In addition, some of these stakeholders are advancing a specific proposal that they argue would solve the region’s emissions issues, a multi-billion-dollar electric ratepayer-funded investment in new natural gas pipeline capacity. Public investments in natural gas pipelines would have significant consequences for the region and the claimed benefits of such an investment should be scrutinized closely.
To provide perspective on the grid’s environmental performance this past winter and the impacts of a proposed major expansion of natural gas pipeline capacity, Acadia Center has developed a fact sheet which takes a comprehensive look at several different regional trends for greenhouse gas (GHG) emissions, electricity generation, and fuel consumption across all sectors. The results demonstrate that the selective statistics used by pipeline advocates are incomplete at best and significantly misleading at worst.
Policymakers in the region should not be misled by pipeline advocates and must consider a full set of options to ensure that New England continues to progress toward a clean, reliable, and affordable electricity system in the coming years. Eight charts on relevant issues are presented in the fact sheet, but the most important points are included here.

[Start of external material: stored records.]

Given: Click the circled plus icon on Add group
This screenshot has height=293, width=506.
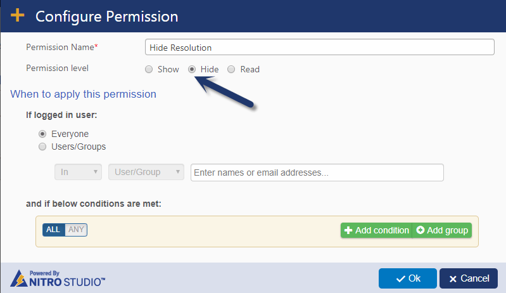Looking at the screenshot, I should tap(421, 230).
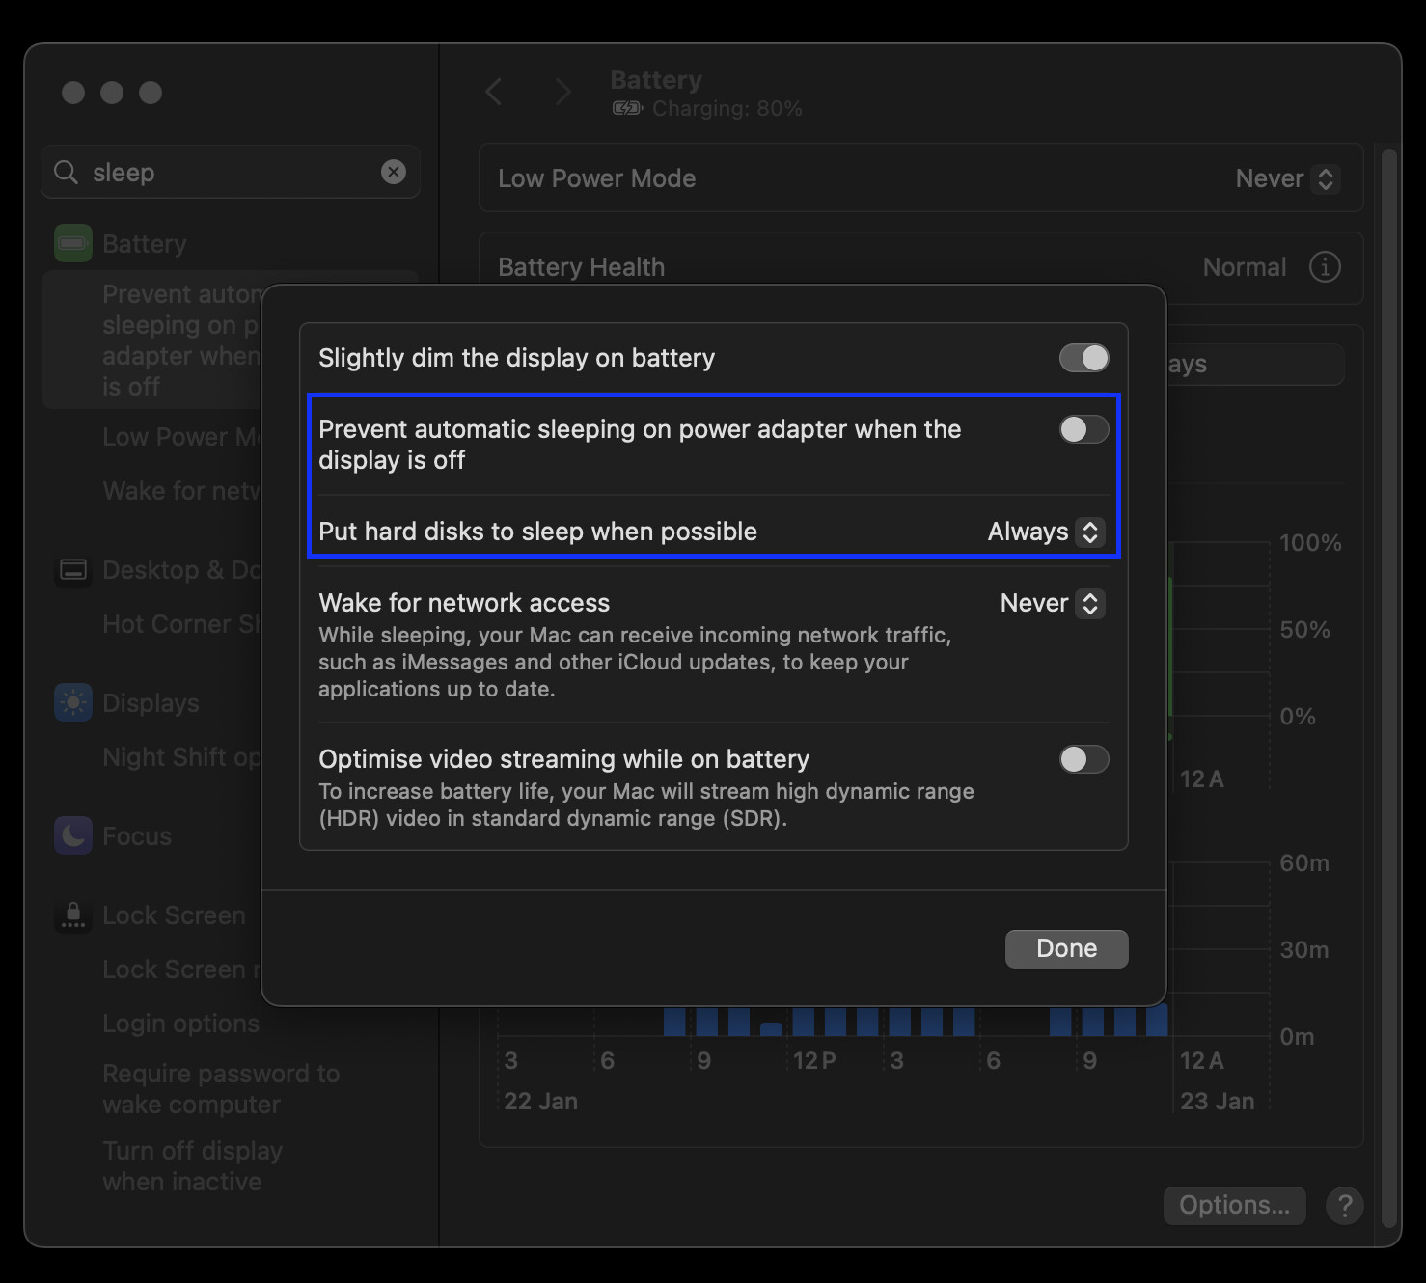Click the Battery Health info icon
The width and height of the screenshot is (1426, 1283).
click(1325, 267)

New England is making significant progress reducing GHG emissions from the electric sector over the long-term. New England GHG emissions from electricity generation from March 2017 through February 2018 were 53% lower than in 2001-02, 26% lower than in 2012-13, and 8% lower than in 2016-17. Progress reducing GHG emissions in the electric sector is undeniable, even accounting for emissions related to the cold snap in December 2017 and January 2018.

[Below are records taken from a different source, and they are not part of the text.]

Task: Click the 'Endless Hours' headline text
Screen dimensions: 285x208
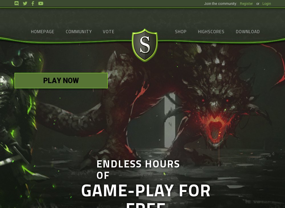Action: click(138, 164)
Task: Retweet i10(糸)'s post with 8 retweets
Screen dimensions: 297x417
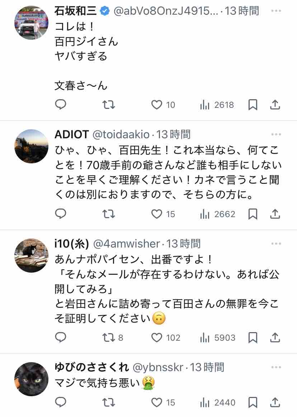Action: coord(109,337)
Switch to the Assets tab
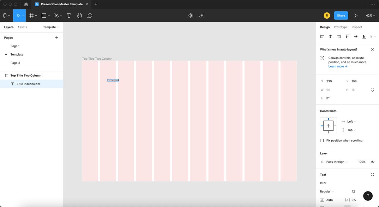 22,27
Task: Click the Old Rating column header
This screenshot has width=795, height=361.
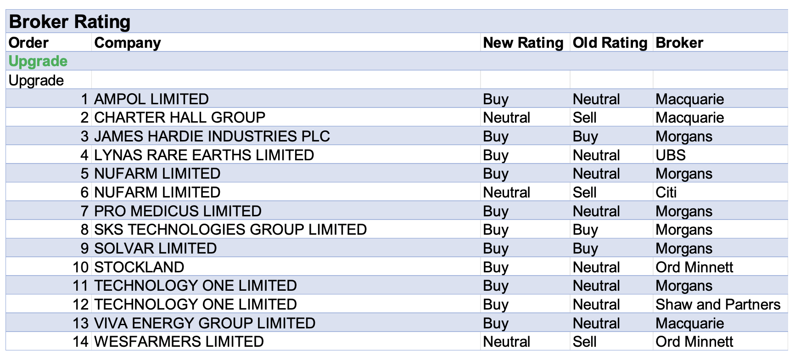Action: pyautogui.click(x=610, y=43)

Figure 1 – Annual GHG Emissions (Mar. to Feb.) from Electricity
Generation in New England
The region has historically seen significant monthly variation in GHG emissions from electricity generation. While GHG emissions from electricity generation in New England were higher in December 2017 and January 2018 than some other months, seasonal and monthly variation in GHG emissions is normal. Monthly GHG emissions from electricity generation in New England are typically higher in hot summers and cold winters. January 2018 was the 10th highest month of GHG emissions dating back to the beginning of 2014, while February 2018 was the lowest in the 21st century.
Figure 2 – Monthly GHG Emissions from Electricity Generation
in New England
GHG emissions from electricity generation are falling in New England because of several drivers, including energy efficiency, increased renewables investment, and a major decrease in the amount of electricity generation from coal and oil. Annual electricity generated by coal and oil from March 2017 through February 2018 was 91% lower than the levels in 2001-02 and 49% lower than just five years ago in 2012-13.
Figure 3 – Annual Electricity Generation from Coal and Oil (Mar. to Feb.)
in New England
New England is rapidly approaching the limit of the GHG reduction strategy of replacing electricity generation from coal and oil with natural gas. As might be expected, coal and oil generation has been reduced in part through increases in natural gas generation. However, as a long-term strategy, shifting from one fossil fuel to another will not allow for the GHG emissions reductions the region needs to meet its science-based commitments.
GHG emissions from natural gas combustion across all sectors, including those from gas delivered through two recent regional pipeline expansions, will be an increasingly significant percentage of overall regional GHG emission limits over time. Looking at combustion emissions in isolation also understates the overall impact of emissions from natural gas because it ignores the significant GHG emissions during extraction and delivery. Adding a major new regional pipeline would only exacerbate this issue, potentially increasing combustion emissions from natural gas to 49% of the overall regional GHG emissions target in 2030, and that would rise to 72% in 2040, and 135% in 2050.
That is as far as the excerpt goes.